Here the lover--the Paul of this Virginia--moved, and the shadows slid off his face; it was Doro!

Alone in her chamber sat Miss Elisabetha. Days had pa.s.sed, but of no avail. Even now the boy was gone to the tumble-down house in the village where Catalina's little brothers and sisters swarmed out of doors and windows, and the brown, broad mother bade him welcome with a hearty slap on the shoulder. She had tried everything--argument, entreaty, anger, grief--and failed; there remained now only the secret, the secret of years, of much toil and many pains. The money was not yet sufficient for two; so be it. She would stay herself, and work on; but he should go.

Before long she would hear his step, perhaps not until late, for those people had no settled hours (here a remembrance of all their ways made her shudder), but come he would in time; this was still his home. At midnight she heard the footfall, and opening the door called gently, "Theodore, Theodore." The youth came, but slowly. Many times had she called him lately, and he was weary of the strife. Had he not told her all--the girl singing as she pa.s.sed, her voice haunting him, his search for her, and her smile; their meetings in the _chaparral_, where she sang to him by the hour, and then, naturally as the bud opens, their love? It seemed to him an all-sufficient story, and he could not understand the long debates.

"And the golden-haired woman," Miss Elisabetha had said; "she sang to you too, Theodore."

"I had forgotten her, aunt," replied the youth simply.

So he came but slowly. This time, however, the voice was gentle, and there was no anger in the waiting eyes. She told him all as he sat there: the story of his father, who was once her friend, she said with a little quiver in her voice, the death of the young widowed mother, her own coming to this far Southern land, and her long labors for him. Then she drew a picture of the bright future opening before him, and bringing forth the bag showed him its contents, the savings and earnings of seventeen years, tied in packages with the contents noted on their labels. "All is for you, dear child," she said, "for you are still but a child.

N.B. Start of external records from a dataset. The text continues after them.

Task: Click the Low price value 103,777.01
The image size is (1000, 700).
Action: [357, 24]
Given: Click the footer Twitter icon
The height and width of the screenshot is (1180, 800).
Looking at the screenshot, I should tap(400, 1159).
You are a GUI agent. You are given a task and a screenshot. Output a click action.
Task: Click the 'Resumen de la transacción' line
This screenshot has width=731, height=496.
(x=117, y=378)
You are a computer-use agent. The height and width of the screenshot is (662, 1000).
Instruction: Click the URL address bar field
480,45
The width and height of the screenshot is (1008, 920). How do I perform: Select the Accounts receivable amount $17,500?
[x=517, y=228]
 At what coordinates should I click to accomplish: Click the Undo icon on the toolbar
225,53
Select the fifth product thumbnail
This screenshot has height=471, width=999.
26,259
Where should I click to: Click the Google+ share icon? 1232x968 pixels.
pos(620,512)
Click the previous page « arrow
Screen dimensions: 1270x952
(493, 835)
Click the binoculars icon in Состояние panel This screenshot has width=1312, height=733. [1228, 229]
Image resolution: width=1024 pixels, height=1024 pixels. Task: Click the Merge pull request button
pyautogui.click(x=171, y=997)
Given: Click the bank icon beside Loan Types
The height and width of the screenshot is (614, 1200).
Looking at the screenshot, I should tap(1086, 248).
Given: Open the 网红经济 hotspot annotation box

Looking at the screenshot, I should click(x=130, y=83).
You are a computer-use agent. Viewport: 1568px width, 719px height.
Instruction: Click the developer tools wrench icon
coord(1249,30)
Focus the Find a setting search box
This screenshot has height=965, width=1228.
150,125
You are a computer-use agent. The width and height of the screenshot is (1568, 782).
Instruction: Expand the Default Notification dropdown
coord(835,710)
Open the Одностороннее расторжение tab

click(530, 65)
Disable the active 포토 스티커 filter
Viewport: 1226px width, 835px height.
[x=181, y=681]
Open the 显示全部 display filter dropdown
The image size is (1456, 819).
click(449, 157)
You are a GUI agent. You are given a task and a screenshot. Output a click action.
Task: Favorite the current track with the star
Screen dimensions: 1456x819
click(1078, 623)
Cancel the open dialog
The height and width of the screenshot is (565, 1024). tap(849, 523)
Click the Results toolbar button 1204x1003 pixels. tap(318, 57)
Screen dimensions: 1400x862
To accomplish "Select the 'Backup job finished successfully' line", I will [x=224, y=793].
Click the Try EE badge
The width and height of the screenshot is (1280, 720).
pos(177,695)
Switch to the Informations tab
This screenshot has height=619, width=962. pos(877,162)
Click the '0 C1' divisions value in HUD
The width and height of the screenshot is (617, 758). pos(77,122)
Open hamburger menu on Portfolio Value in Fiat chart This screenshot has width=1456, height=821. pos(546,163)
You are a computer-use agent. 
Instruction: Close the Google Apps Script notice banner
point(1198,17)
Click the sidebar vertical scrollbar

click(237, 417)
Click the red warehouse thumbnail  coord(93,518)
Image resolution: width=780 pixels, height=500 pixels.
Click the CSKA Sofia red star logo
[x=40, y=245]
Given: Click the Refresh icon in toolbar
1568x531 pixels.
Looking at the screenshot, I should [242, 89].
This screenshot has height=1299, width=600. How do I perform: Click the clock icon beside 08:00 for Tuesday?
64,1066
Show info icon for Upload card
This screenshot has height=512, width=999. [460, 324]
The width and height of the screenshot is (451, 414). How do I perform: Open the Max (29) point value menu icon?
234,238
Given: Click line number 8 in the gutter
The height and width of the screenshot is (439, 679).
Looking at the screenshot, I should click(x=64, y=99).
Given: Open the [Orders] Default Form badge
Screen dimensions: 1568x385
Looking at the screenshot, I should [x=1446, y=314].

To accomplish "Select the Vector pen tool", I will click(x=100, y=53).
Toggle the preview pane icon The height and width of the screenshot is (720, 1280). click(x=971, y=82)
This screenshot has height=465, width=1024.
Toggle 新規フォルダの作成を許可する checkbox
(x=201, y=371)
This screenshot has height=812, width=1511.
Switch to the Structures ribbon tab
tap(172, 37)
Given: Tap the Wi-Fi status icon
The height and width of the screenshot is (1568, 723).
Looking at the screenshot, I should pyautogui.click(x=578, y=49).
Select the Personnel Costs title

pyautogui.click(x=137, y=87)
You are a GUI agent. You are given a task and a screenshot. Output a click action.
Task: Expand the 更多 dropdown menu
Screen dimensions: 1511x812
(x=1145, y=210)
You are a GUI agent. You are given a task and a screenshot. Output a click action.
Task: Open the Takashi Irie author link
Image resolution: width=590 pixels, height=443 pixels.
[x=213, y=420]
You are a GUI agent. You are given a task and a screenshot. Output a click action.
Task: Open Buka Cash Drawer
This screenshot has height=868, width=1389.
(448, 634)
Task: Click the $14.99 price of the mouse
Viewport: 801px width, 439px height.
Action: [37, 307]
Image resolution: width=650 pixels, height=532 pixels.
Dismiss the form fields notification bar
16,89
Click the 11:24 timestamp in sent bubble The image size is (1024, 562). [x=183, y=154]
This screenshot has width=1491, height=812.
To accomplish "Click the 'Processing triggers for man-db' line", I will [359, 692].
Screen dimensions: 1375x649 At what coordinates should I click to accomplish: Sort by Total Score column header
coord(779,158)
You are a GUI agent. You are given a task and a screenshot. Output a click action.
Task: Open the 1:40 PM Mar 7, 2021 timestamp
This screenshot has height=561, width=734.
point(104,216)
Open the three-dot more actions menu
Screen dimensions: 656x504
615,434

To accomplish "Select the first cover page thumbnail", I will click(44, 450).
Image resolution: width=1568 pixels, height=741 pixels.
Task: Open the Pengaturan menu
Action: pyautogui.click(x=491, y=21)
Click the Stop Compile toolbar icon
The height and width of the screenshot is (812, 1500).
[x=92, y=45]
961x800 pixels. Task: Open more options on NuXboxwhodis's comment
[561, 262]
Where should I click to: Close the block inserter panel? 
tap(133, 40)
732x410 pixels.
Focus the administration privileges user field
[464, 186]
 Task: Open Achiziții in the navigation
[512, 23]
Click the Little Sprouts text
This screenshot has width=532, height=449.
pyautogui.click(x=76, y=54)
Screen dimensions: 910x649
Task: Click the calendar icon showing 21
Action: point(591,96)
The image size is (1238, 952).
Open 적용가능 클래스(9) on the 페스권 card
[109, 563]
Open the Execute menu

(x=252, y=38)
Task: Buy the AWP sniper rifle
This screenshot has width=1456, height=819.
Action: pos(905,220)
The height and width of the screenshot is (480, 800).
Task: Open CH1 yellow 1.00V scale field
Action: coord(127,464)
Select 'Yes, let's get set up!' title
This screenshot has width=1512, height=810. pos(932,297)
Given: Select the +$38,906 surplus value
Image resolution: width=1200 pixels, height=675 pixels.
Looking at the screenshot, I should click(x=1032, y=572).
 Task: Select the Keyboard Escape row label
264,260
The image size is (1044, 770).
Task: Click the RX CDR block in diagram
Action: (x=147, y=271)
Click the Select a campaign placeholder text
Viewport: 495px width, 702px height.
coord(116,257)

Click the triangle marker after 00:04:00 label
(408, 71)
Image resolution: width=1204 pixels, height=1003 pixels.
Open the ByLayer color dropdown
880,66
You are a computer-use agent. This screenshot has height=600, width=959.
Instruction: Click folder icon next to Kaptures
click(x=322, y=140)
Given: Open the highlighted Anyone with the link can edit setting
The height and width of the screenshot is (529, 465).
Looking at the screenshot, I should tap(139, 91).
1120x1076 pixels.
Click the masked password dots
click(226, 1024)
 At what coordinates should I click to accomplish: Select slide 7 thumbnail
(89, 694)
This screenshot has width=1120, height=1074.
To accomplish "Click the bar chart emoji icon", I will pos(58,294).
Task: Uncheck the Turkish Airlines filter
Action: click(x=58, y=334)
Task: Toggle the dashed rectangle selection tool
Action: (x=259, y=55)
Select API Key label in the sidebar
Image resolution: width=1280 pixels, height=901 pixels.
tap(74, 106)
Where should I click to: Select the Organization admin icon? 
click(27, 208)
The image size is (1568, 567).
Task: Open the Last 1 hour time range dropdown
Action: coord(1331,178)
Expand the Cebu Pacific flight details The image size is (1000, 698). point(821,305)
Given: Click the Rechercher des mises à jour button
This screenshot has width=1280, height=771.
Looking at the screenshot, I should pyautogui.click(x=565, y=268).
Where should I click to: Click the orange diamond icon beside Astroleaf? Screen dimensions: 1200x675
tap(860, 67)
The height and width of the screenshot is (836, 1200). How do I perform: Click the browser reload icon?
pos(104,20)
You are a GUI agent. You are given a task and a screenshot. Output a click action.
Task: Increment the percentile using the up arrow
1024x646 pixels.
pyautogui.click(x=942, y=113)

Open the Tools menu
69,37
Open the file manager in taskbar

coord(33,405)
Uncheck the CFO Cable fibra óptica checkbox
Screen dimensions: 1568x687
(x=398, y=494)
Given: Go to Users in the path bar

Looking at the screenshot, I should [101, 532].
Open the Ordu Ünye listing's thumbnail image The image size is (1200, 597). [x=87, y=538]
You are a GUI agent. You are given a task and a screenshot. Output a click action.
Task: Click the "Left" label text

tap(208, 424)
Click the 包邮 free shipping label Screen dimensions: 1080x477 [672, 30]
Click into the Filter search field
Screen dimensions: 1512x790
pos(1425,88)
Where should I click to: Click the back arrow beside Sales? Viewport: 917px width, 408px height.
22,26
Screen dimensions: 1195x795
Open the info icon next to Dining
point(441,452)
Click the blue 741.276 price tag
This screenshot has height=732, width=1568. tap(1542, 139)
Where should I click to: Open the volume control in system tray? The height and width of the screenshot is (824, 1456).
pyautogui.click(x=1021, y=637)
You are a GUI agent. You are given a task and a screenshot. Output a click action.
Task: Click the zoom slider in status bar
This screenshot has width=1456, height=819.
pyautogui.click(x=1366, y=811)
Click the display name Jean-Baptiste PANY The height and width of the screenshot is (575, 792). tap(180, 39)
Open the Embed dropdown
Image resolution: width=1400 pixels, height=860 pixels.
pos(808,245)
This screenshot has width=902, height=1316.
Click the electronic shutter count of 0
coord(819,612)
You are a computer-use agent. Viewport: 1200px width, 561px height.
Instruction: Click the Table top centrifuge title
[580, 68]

Take it and go. I had planned to accompany you, but I give that up for the present. I will remain and see to the sale of everything here, and then I will join you--that is, if you wish it, dear. Perhaps you will enjoy traveling alone, and--and I have plenty of friends to whom I can go, and shall be quite content, dear--quite content."

"Where is it that you wish me to go, aunt?" asked Doro coldly. They were going over the same ground, then, after all.